__To do__: Copy every one of the rows below word for word, leaving out the pictures.

══ Extracted information ══

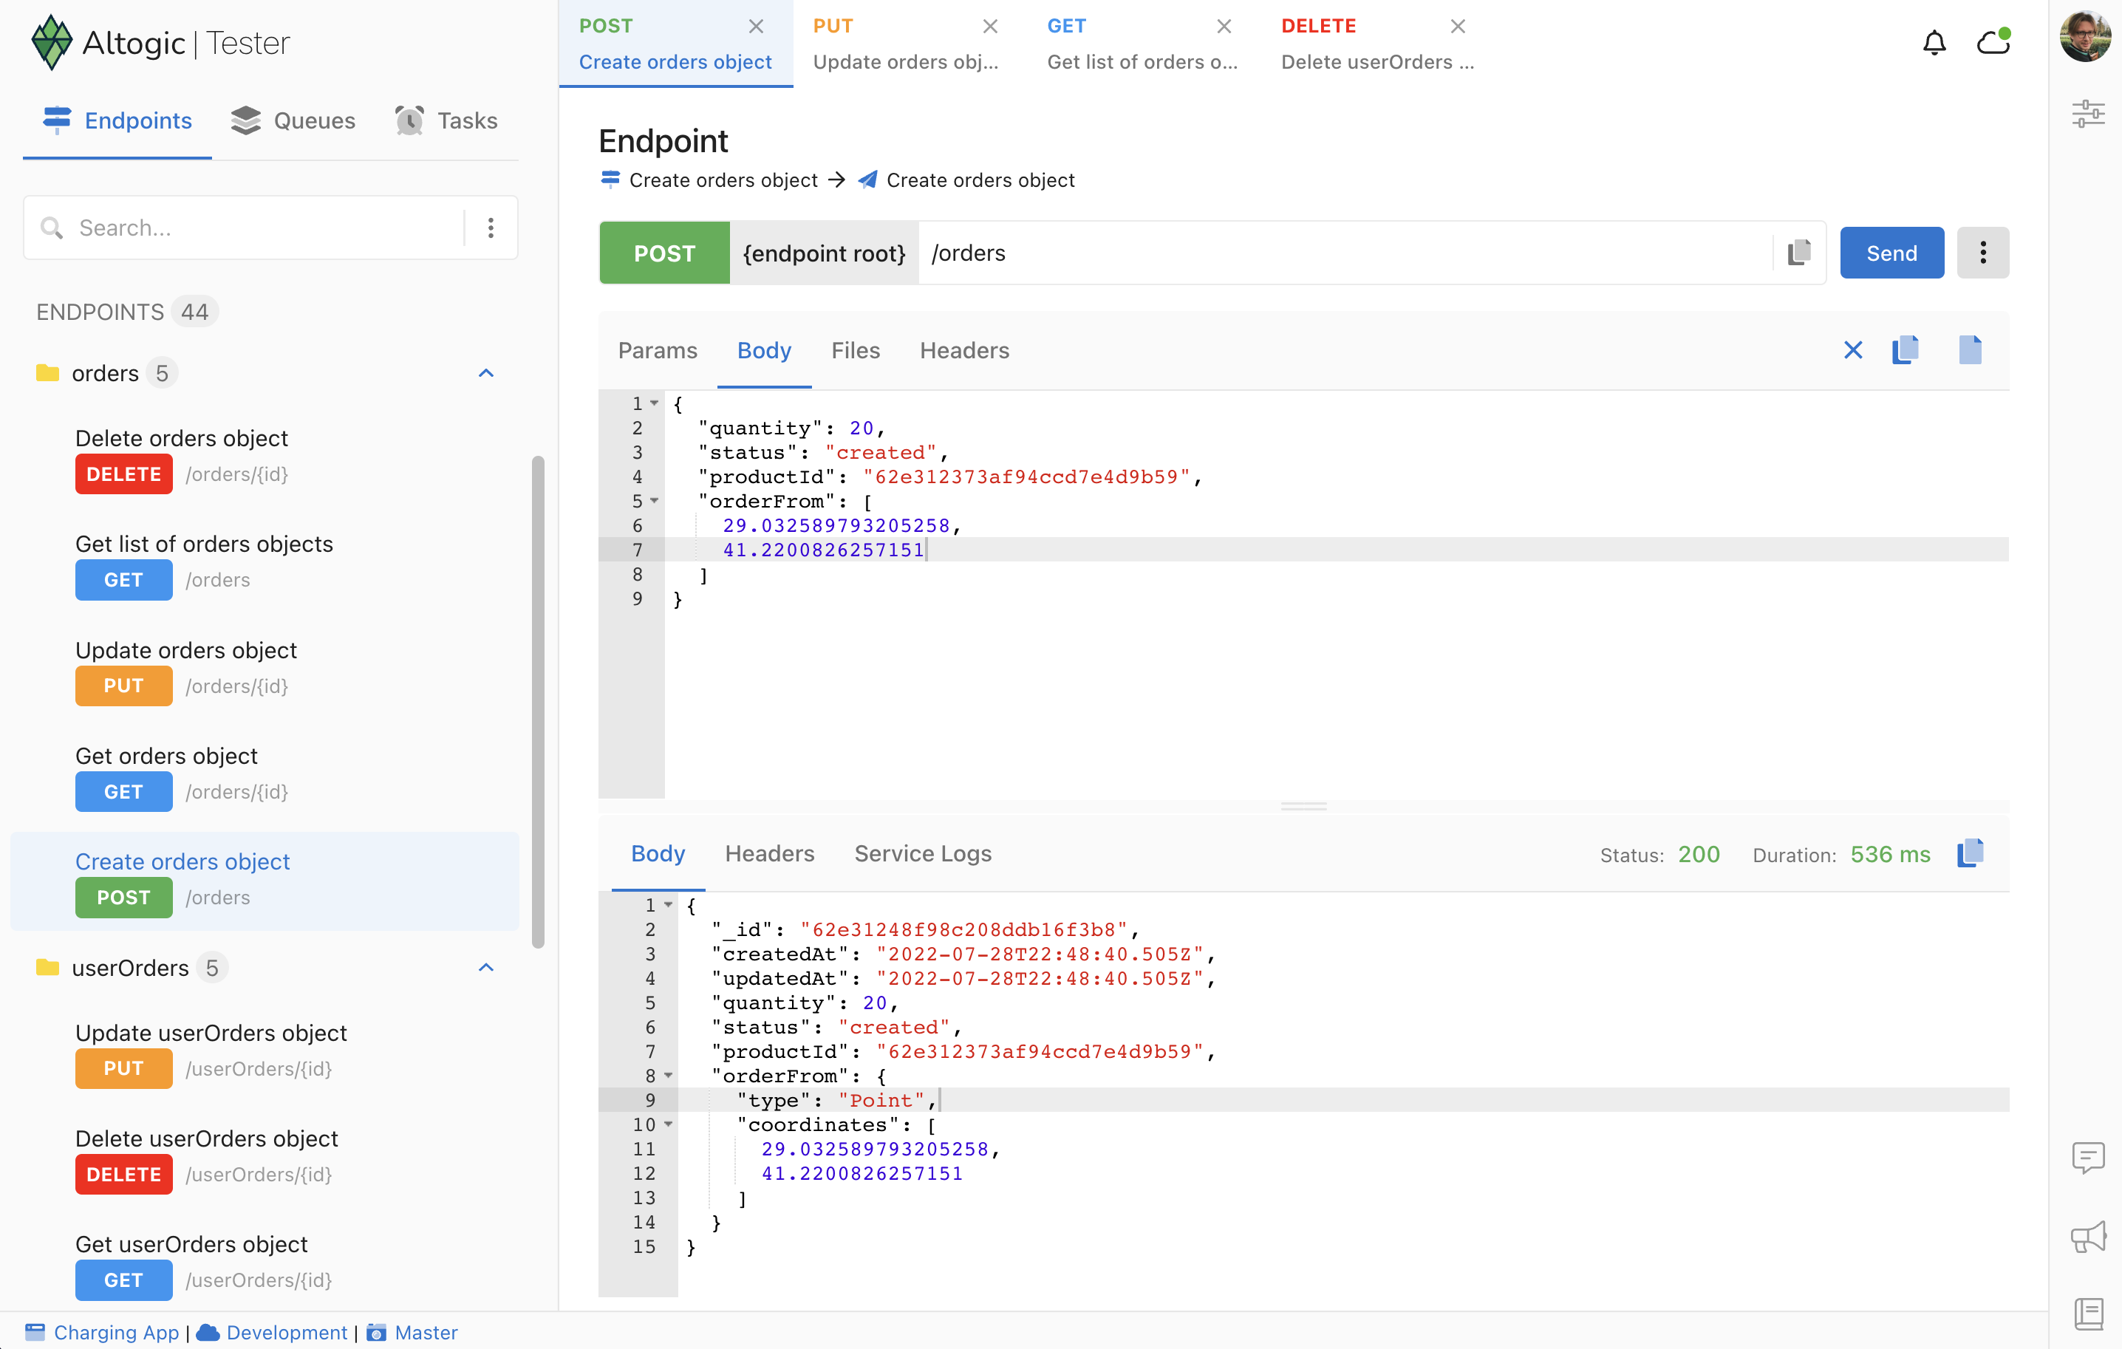This screenshot has width=2122, height=1349.
Task: Collapse the orders folder
Action: tap(486, 374)
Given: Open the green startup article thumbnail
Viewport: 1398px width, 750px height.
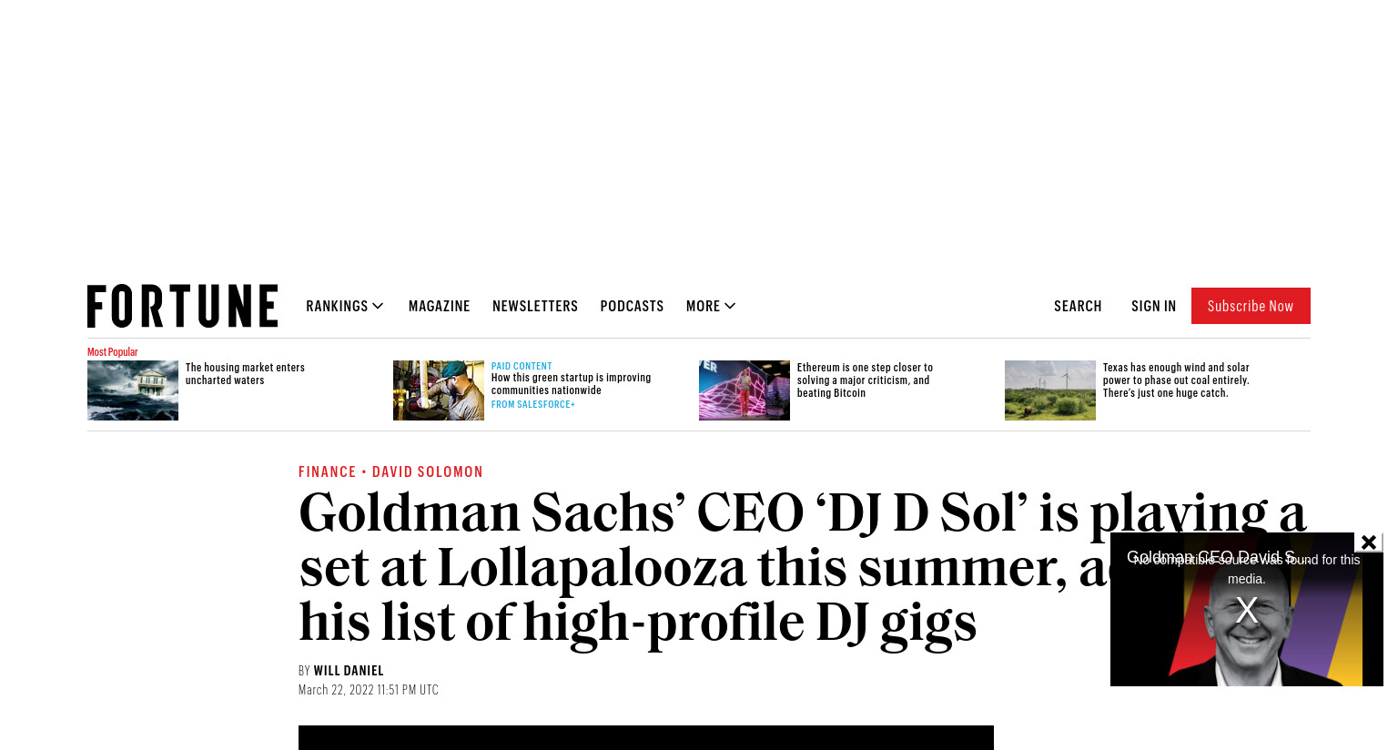Looking at the screenshot, I should [439, 390].
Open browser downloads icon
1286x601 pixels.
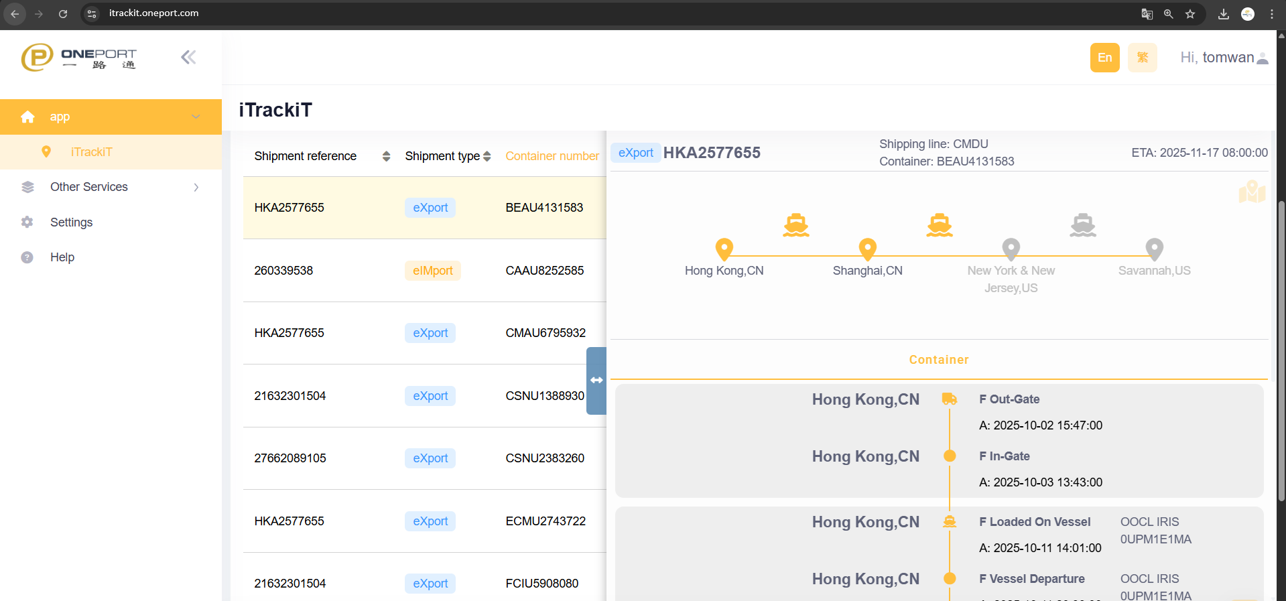click(1224, 14)
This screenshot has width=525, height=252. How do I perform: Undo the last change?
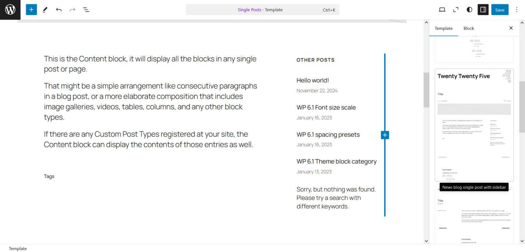58,10
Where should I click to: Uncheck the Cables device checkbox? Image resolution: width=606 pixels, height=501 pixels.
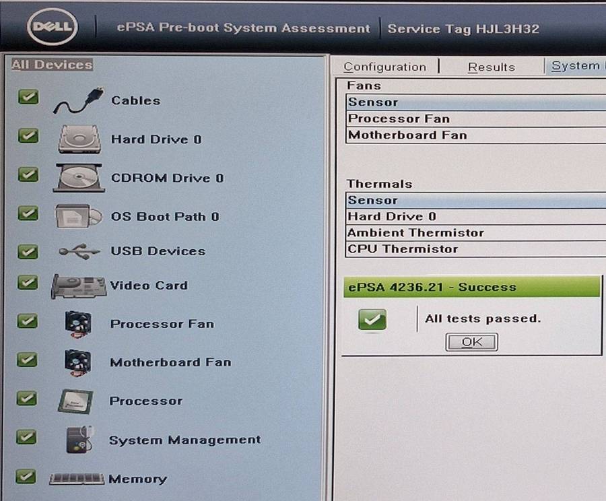coord(27,97)
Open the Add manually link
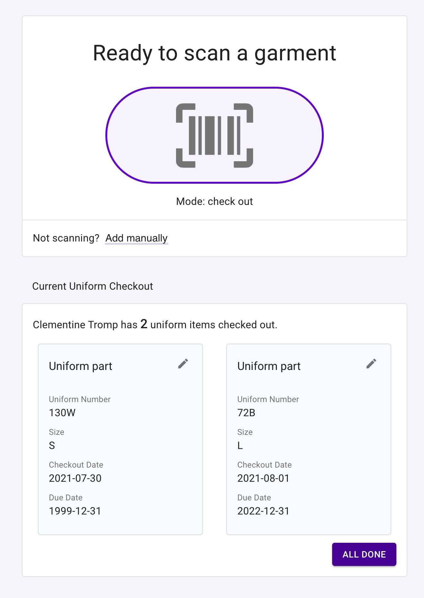The image size is (424, 598). pos(137,238)
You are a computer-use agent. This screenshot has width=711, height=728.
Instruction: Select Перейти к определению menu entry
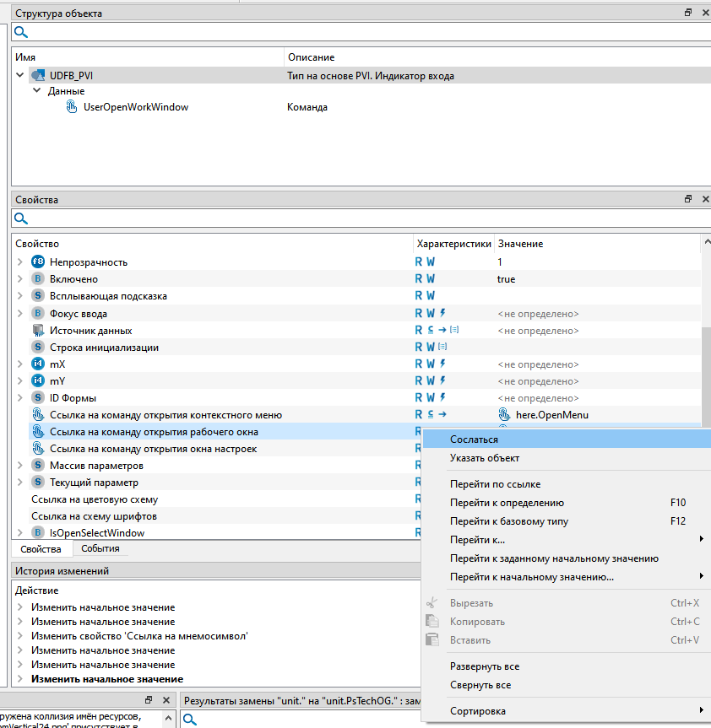507,503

═══

__Written reply__:
This screenshot has width=2122, height=1349.
Task: Collapse the orders folder
Action: tap(486, 374)
Given: Open the green startup article thumbnail
Viewport: 1398px width, 750px height.
Looking at the screenshot, I should [439, 390].
Open browser downloads icon
1286x601 pixels.
click(1224, 14)
This screenshot has width=525, height=252. How do I perform: Undo the last change?
58,10
Where should I click to: Uncheck the Cables device checkbox? Image resolution: width=606 pixels, height=501 pixels.
coord(27,97)
Open the Add manually link
The image size is (424, 598). pos(137,238)
You are a computer-use agent. This screenshot has width=711, height=728.
Instruction: Select Перейти к определению menu entry
507,503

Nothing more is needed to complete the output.